21
Jul
why you should avoid workplace tax deductions
We all want to pay less tax, so having a long list of work related tax deductions to claim is good right? Maybe.
When it comes to work related costs that are potentially tax deductible, the best scenario is one where your employer pays all or most of your work related costs. Why? Because even though these costs may be 100% tax deductible, that doesn’t equate to you getting 100% of the cost back. And after all, these expenses are incurred in employment, so the employer should be covering them (that’s the unionist in me talking).
Let’s work through an example to demonstrate.
Joe earned $45,000 this year. This puts him in the 30% income tax bracket. The following shows how much tax he will have to pay.
| Net taxable income | $45,000 |
| Tax due | $7,350 |
| Medicare levy (1.5% of taxable income) | $675 |
| Total tax due | $8,025 |
Now let’s assume Joe has taken some training to improve his work performance at a cost to him of $500, which he claims as a deduction on his tax return.
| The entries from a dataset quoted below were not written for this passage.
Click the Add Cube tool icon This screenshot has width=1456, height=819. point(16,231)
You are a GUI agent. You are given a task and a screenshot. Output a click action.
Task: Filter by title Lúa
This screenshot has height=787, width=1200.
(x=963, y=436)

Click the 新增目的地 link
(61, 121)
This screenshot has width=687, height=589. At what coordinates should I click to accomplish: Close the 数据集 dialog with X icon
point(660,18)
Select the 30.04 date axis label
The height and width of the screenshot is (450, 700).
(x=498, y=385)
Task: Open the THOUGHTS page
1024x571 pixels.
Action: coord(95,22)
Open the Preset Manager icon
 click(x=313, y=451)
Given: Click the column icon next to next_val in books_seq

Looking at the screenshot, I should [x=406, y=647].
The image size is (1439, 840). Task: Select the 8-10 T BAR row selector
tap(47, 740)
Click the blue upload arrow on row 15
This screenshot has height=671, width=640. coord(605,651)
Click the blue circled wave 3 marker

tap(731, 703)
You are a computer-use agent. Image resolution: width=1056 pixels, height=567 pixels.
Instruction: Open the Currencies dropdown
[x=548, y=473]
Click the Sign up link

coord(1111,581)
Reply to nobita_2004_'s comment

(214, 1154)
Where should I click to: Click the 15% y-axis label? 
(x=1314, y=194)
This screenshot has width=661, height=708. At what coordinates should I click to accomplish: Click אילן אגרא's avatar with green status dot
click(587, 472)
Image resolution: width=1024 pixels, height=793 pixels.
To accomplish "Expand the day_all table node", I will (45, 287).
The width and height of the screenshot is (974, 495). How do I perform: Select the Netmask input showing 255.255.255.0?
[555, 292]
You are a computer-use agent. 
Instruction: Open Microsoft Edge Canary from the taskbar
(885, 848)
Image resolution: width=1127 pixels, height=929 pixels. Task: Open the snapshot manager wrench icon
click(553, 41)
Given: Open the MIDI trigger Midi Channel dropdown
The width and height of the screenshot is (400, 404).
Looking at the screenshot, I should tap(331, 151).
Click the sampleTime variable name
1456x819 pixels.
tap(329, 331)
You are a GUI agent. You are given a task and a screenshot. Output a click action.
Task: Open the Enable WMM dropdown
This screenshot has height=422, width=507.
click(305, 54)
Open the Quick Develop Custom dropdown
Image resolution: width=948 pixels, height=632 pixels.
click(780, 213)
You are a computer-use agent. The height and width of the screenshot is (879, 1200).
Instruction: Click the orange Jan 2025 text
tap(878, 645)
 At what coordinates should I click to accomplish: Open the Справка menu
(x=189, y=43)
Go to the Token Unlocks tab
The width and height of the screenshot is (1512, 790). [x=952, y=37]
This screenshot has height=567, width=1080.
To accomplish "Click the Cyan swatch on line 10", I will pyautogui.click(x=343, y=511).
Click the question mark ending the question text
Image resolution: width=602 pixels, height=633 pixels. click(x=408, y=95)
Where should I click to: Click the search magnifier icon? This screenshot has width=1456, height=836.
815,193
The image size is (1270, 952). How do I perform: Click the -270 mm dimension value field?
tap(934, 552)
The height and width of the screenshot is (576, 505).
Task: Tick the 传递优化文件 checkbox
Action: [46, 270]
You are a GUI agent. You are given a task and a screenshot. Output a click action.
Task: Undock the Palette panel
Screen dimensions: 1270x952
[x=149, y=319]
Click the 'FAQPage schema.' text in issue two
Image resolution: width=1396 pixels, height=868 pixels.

The following shows the difference in the amount of tax that Joe has to pay and how much he is still out of pocket for his training costs.
| Gross income | $45,000 |
| Work related deductions | $500 |
| Net taxable income | $44,500 |
| Tax due | $7,200 |
| Medicare levy | $667 |
| Total tax due | $7,867 |
| Tax saving with deductions accounted for | $158 |
| Out of pocket for work expenses | $342 |
Ignoring Medicare for a moment, the amount that Joe is getting back is 30% of the original $500 expense despite the fact that he is claiming 100% of the cost. If he were in the 38% tax bracket, he would get 38% of the original cost back at tax time. The amount your receive back on your work related deductions is proportionate to the income tax bracket you fall in according to your net taxable income.
Joe is still out of pocket $342. If his employer had paid the training cost, Joe would be out of pocket $0.
I realise that employers may not, will not (and in some cases should not) pay all deductible employment expenses. In this case, at least you can get some money back on work expenses as a deduction in tax. If you can though, get your employer to pay for work place expenses, you will be better off financially if you do.
On the other hand, you may take on extra training or incur other expenses for your own benefit (without regard to your employer). Assuming that you can show how these expenses are related to your current employment, then you will be able to receive a portion of these expenses back at tax time.
For more information on tax rates or on workplace deductions may be available to you, check out the ATO website. Don’t forget to keep all receipts or a record of expenses so that you are able to claim all available deductions.




2 Responses to “why you should avoid workplace tax deductions”
July 21st, 2010 at 2:04 pm
It’s true but don’t forget your $300 minimum deduction for work related expenses.
August 2nd, 2010 at 9:03 pm
True, but while you don’t have to have receipts for the $300 it isn’t an automatic deduction. You will still need to show what the deduction is for and justify it if the tax man ever came a-knockin’.